The move from the fee-for-service model, where payments are made with no connection to whether patients ever get better or have a good experience, is happening across the country.
Horizon Blue Cross Blue Shield is at the forefront of this move in the specialty care value-based space, and specifically in Episodes of Care.
Horizon’s Episodes of Care Model, the country’s largest Episodes of Care program, is built in conjunction with Horizon’s provider partners (in episode design, quality metrics are all collaboratively defined), and provides a unique model for engaging specialists in the value-based continuum.
At the upcoming Oncology Market Access Strategy Summit in San Francisco, February 20-21, 2019, Lili Brillstein, director, Episodes of Care, Horizon Blue Cross Blue Shield of New Jersey, will discuss the model, its evolution, lessons learned, and results so that others may begin to engage in preparing for this move. Her talk, “Episodes 101—How Can Pharma Get Engaged?” will also explore how various stakeholders can begin to engage in the model.
Managed Healthcare Executive spoke with Brillstein ahead of her presentation for additional details on Episodes of Care.
Managed Healthcare Executive (MHE): What is Horizon’s Episodes of Care model?
Brillstein: The Episodes of Care model is the model that we use to engage specialists in our value-based strategy.

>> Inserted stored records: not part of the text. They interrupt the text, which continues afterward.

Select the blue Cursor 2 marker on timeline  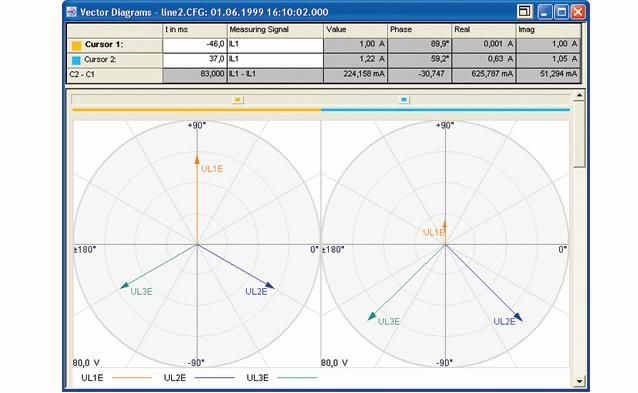coord(404,99)
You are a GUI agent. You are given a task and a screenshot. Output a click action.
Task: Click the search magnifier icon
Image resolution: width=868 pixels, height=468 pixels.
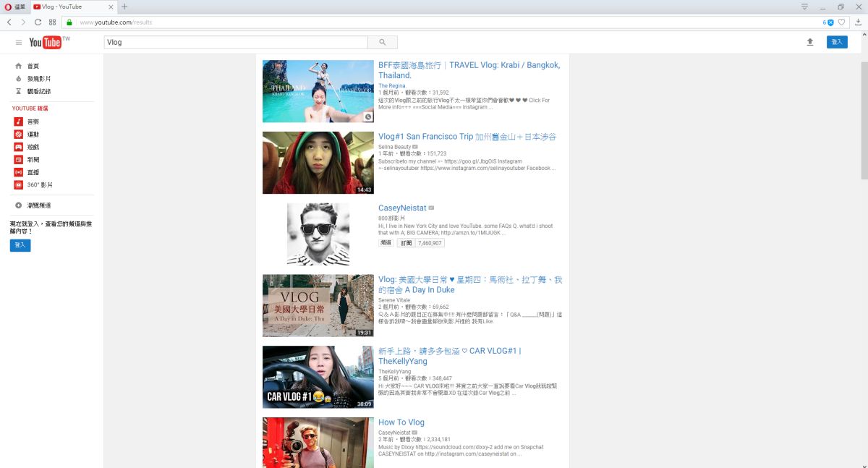[x=383, y=42]
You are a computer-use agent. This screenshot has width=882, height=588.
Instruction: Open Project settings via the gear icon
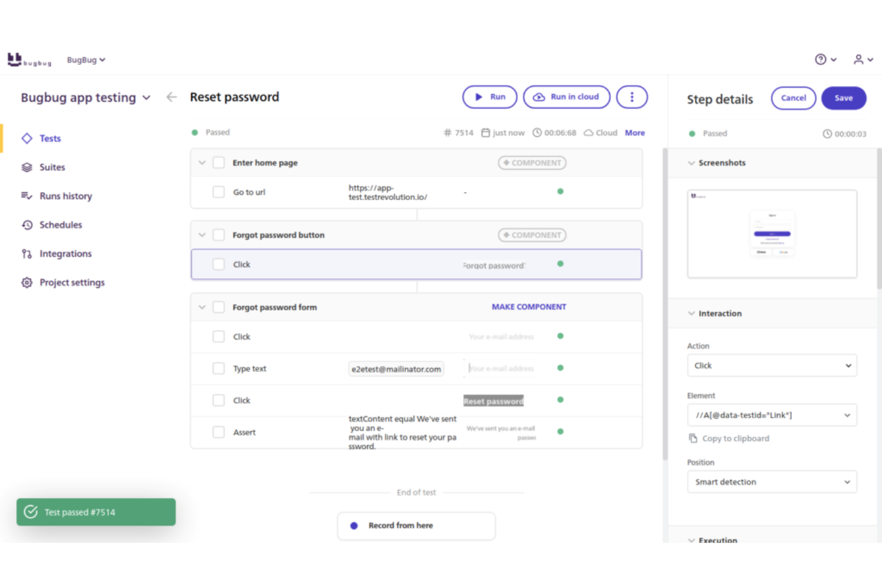(27, 282)
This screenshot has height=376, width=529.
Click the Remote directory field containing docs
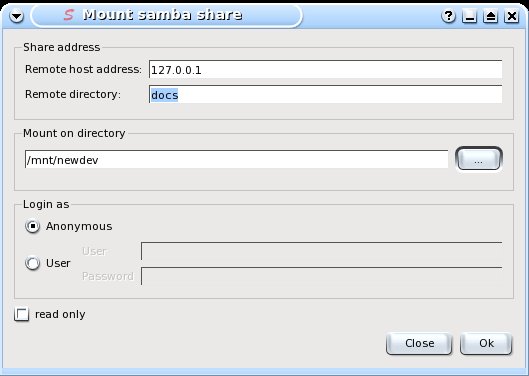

It’s a model that looks at all of the care rendered to a patient during a particular healthcare event, or related to a particular diagnosis or procedure, during a specified period of time. It aims to consider the health of the patient as the patient might consider it (i.e., all of the related components of the healthcare episode) rather than just one piece at a time (i.e., surgery, post-acute care, etc). The model relies on collaboration, communication, and coordination across the full continuum of care. Unlike fee for service, which focuses on all the care rendered by one particular physician or practice, value-based models (of which Episodes is one), focuses on all the care rendered to one particular patient, across the full continuum of care.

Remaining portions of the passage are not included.